The battle: There might not be a more wide-open battle on the roster than at No. 3 running back. In college, Crockett’s three-season total included 1,038 yards in 2012, 1,277 yards in 2013 and 1,994 yards in 2014, giving him a haul of 4,309 yards, a 5.7-yard average and 41 touchdowns. Harris became the third player in Louisiana-Lafayette history to top 3,000 rushing yards (3,300) and finished second in school history with 44 rushing touchdowns. According to, 74.5 percent of his yards last season came after contact – tops in the entire draft class. Most of Neal’s 2,163 rushing yards came during his final two seasons, including 1,124 as a senior. As receivers, Crockett caught 30 passes as a senior. Harris caught 29 passes for his career, including 15 as a freshman. Neal caught 27 passes as a senior and started a few games at wide receiver as a sophomore.
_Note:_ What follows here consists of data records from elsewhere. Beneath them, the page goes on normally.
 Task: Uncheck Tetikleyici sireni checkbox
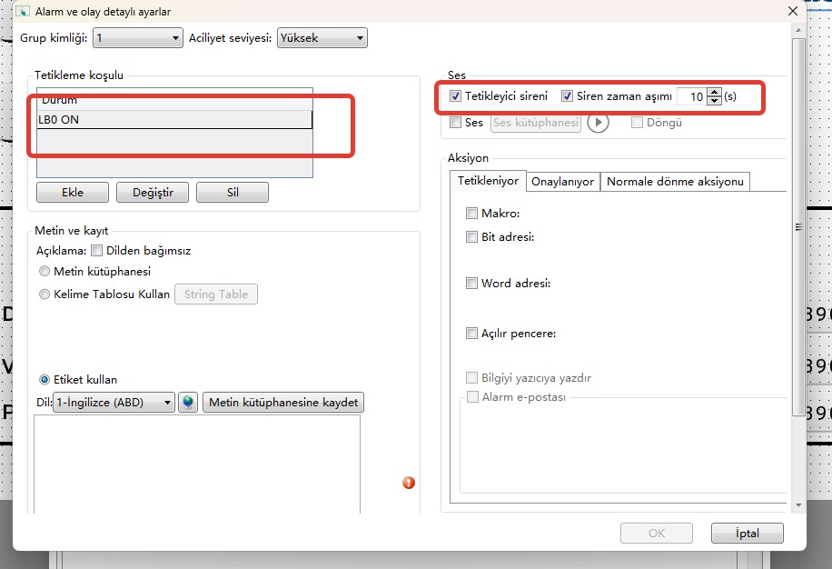click(x=456, y=96)
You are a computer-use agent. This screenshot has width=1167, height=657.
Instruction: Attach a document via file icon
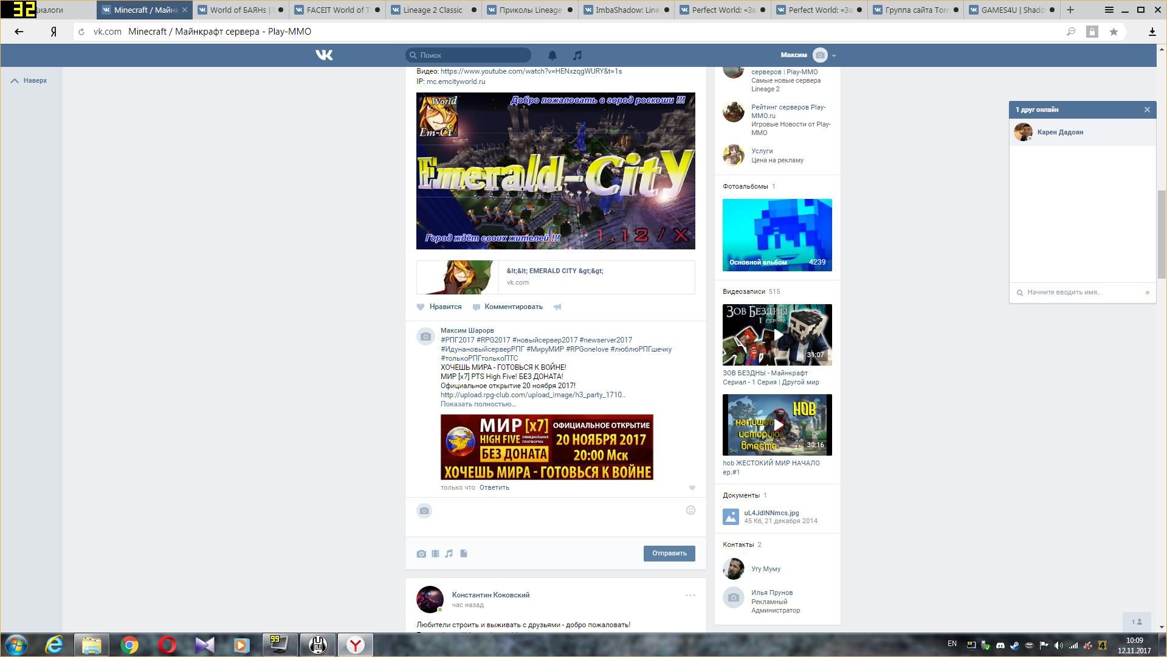tap(463, 554)
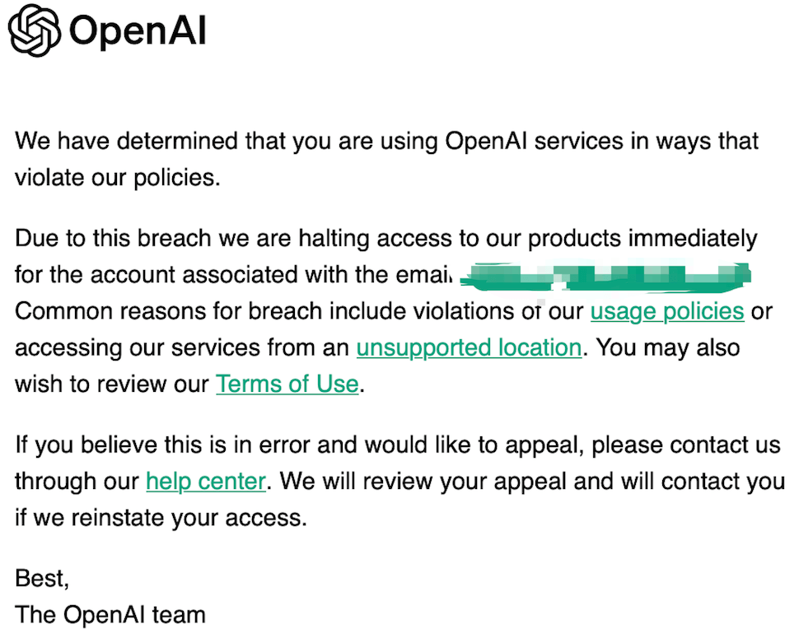799x629 pixels.
Task: Open the usage policies link
Action: (x=667, y=311)
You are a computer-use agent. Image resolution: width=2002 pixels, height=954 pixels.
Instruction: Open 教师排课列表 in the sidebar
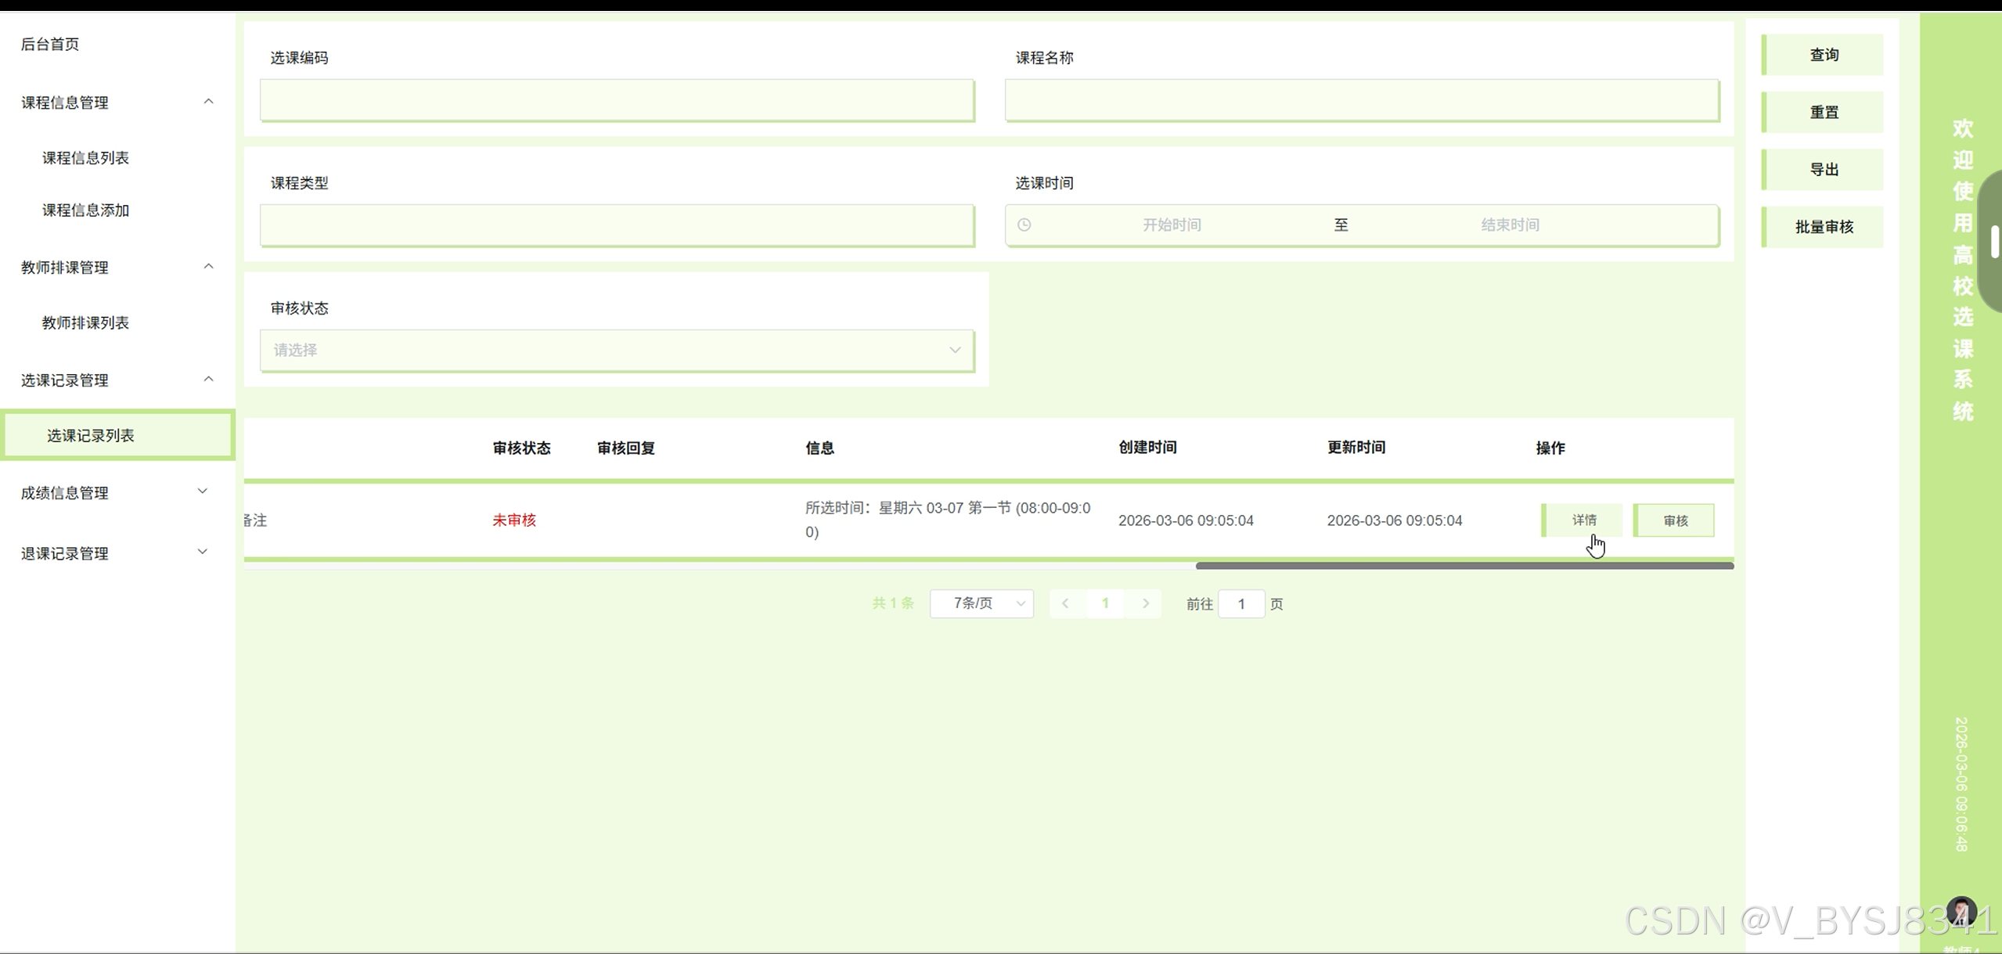(x=85, y=323)
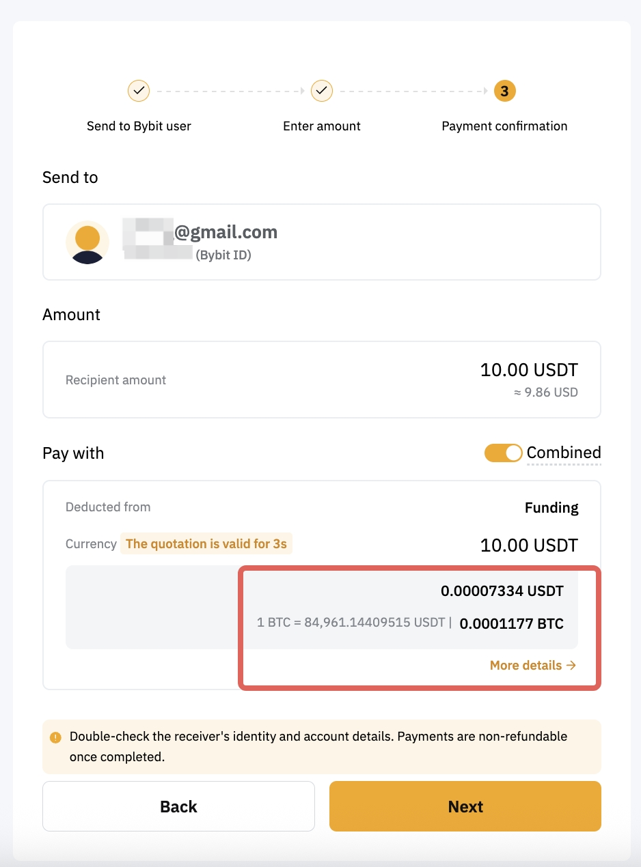Click the orange warning exclamation icon
Screen dimensions: 641x867
pos(55,737)
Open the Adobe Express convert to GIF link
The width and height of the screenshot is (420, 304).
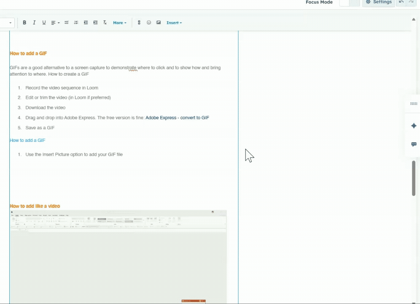click(x=177, y=117)
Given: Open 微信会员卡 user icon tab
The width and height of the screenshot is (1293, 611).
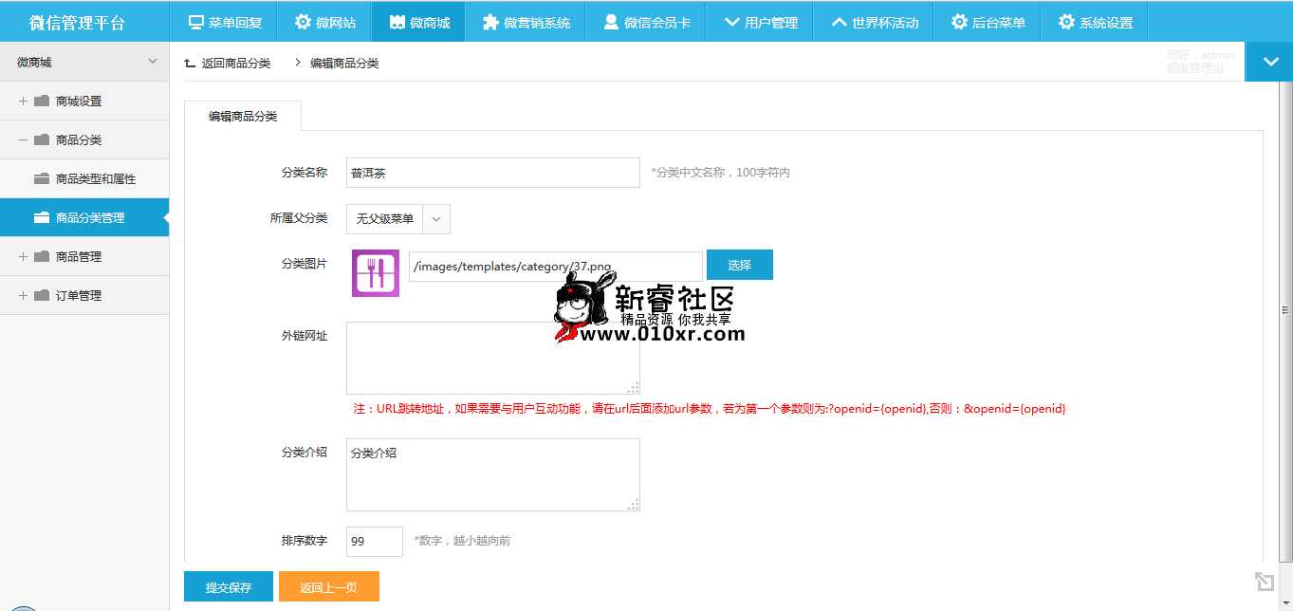Looking at the screenshot, I should (x=611, y=22).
Rookie impact: There might be a battle at fullback, too. Kuhn, coming off an All-Pro season, was given a one-year contract in free agency that did not include a signing bonus. The coaches and quarterback Aaron Rodgers have the utmost trust in him to deliver, whatever the circumstance. However, is it time to replace or, at least, groom a replacement for Kuhn, who entered the league as an undrafted free agent with the Steelers in 2005? Ripkowski was an outstanding blocker for an Oklahoma offense that ranked among the national leaders in rushing and yards per carry. If he can keep defenses honest as an outlet receiver after being an afterthought in the Oklahoma offense, he'll have a shot.

Quoteworthy: “I’ve gone the other way,” McCarthy said of finding a third back with a complementary skill-set to the top two in the rotation. “I don’t think you can just say this is what we want. There are so many talented young men out there. If somebody has unique talents, your system of offense, defense or special teams needs to be able to absorb that. I’m looking for another good football player, especially at that position. Whoever can produce, we definitely have enough flexibility to take advantage of his skill-set.”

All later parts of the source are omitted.